Friday, August 22, 2014

Choosing one's friends


Under the Assad régime thousands have been tortured to death, a hundred and ninety thousand have been killed by toxic gas and high explosives, and countless others have been maimed, while millions have escaped to neighbouring countries. Under the Baghdadi régime hundreds have been executed, some have been killed by high explosives and tens of thousands have escaped to neighbouring countries. Notwithstanding this gruesome arithmetic and because of a gory murder on video, Assad is being considered the lesser evil. 

Was it not in the US that a man of doubtful guilt was executed recently in a forty-five minutes long agony? He would surely have preferred to have his throat cut.

Wednesday, August 20, 2014

Capital’s accumulative imperative


Capital pays for investments and for labour, but not for surplus value. In exchange for the goods and services produced, capital gets back what it has paid out. But how can the surplus produce get back that which has not been paid out? This problem puzzled Marx and, a century ago, Rosa Luxemburg reasoned that it depended on imperialist expansion (1). It would seem, however, that there are other ways by which capital can obtain more than it has spent. The most obvious one is monetary creation, the durable cash of central banks and the renewable credit of commercial banks. More is spent than is earned, and surplus value is monetised. Capital accumulation supposes that surplus value is invested, that it is monetised and buys more investments. Foreign trade crosses monetary boundaries and though it is measured in currency, mostly in US dollars, it cannot be paid in legal tender and is a form of barter. When all exchanges are between commodities and money the field is level. But when exchanges are between commodities without the money, there is an unbalance if one side is always destined to consumption and the other to investment. The investment will transmit its value or acquire added value in a production process, and the end product (with surplus value) will be monetised on the market, whereas consumption can only be consumed. Its only possible added value is distribution. Exchanging finished products for raw materials brings jobs and surplus value, but the trading partner gets neither. In North America iron axe-heads and guns were traded for furs, and in West Africa glass beads and guns were traded for ivory and slaves, and the natives were plunged into a deadly spiral of fighting for resources and weapons. During the colonial period railways and armed administration were exchanged for mineral and vegetable products. And after “independence” guns and luxury cars maintained the commercial exchanges, with their resulting violence.

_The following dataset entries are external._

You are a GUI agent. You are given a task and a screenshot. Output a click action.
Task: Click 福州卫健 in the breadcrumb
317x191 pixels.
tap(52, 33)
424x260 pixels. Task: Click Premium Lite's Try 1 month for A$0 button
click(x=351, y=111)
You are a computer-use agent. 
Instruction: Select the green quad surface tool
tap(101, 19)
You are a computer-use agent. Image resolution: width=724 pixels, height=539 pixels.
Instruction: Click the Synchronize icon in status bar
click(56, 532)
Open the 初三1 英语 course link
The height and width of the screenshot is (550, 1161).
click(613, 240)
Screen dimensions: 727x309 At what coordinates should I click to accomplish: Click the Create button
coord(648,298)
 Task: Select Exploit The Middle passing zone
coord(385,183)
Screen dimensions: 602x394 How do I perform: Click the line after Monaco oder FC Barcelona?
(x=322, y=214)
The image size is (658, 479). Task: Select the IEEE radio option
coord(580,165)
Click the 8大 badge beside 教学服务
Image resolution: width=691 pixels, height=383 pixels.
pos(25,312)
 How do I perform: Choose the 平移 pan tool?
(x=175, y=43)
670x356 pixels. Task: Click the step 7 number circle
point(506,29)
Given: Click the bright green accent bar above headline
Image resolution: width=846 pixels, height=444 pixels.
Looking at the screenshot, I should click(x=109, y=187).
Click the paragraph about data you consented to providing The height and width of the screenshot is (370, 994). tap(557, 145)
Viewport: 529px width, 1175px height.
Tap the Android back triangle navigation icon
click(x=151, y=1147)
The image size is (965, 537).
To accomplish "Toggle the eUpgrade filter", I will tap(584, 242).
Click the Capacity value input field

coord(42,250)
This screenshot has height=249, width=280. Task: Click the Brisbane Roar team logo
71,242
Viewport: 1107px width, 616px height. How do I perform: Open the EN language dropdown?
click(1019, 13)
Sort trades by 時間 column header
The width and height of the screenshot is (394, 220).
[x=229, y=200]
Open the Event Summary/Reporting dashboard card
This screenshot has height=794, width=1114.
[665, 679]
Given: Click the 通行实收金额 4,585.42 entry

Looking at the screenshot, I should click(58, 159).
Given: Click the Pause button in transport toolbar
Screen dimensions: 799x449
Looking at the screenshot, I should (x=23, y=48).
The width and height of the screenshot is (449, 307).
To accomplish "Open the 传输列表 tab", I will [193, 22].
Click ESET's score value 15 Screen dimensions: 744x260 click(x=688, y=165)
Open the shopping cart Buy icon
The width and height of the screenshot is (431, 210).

Surplus value has no equivalent demand inside the system, so it must be created or imposed elsewhere. Surplus value can be monetised by monetary creations, or it can be exported as consumption and come back as investments. The first ends with junk-bonds, sub-prime credit and financial breakdown. The second leads to colonial or neo-colonial empires confronting one another, and to growing confusion among the subordinate nations, especially when the exchanged resource runs out. Capital’s imperative is accumulation. To do this, it must prey on society and humanity in order to transform its surplus value into cash or raw materials for increased capitalisation. Causes produce effects. The world is aptly commemorating the last General Confrontation’s début, when competing empires went to war in a drama that mobilised nations for thirty years of mutual destruction. Evolving technology has changed perceptions and modes of production, and war, but there are no signs that capital’s fatal path has been modified, and the part it plays is constantly masked by other supposed causes such as fanaticism, greed, envy, hate, fear and the human killer-instinct, all of which may in fact result from the capitalist imperative. The right of capital to take surplus value is carved in constitutional stone as private property and is hard to contest, but the means it must have recourse to for the accumulation of its surplus value are unacceptable, unethical, dangerous and ultimately cataclysmal.

1. The Accumulation of Capital by Rosa Luxemburg, Routledge 2003
Or:http://www.marxists.org/archive/luxemburg/1913/accumulation-capital/
Especially section three.


Saturday, August 09, 2014

Taking sides

Assad, Netanyahu, Sissi and Maliki are far from representing liberal democracy, and yet the US and its European vassals are their objective supporters. Assad has continued his mass murders with Russian and Iranian supplies. The same goes for Netanyahu and Sissi with American supplies. And now Maliki is being propped up by US air-strikes. Action and inaction are equally signs of consent. And consenting to tyranny abroad can easily result in bringing it back home.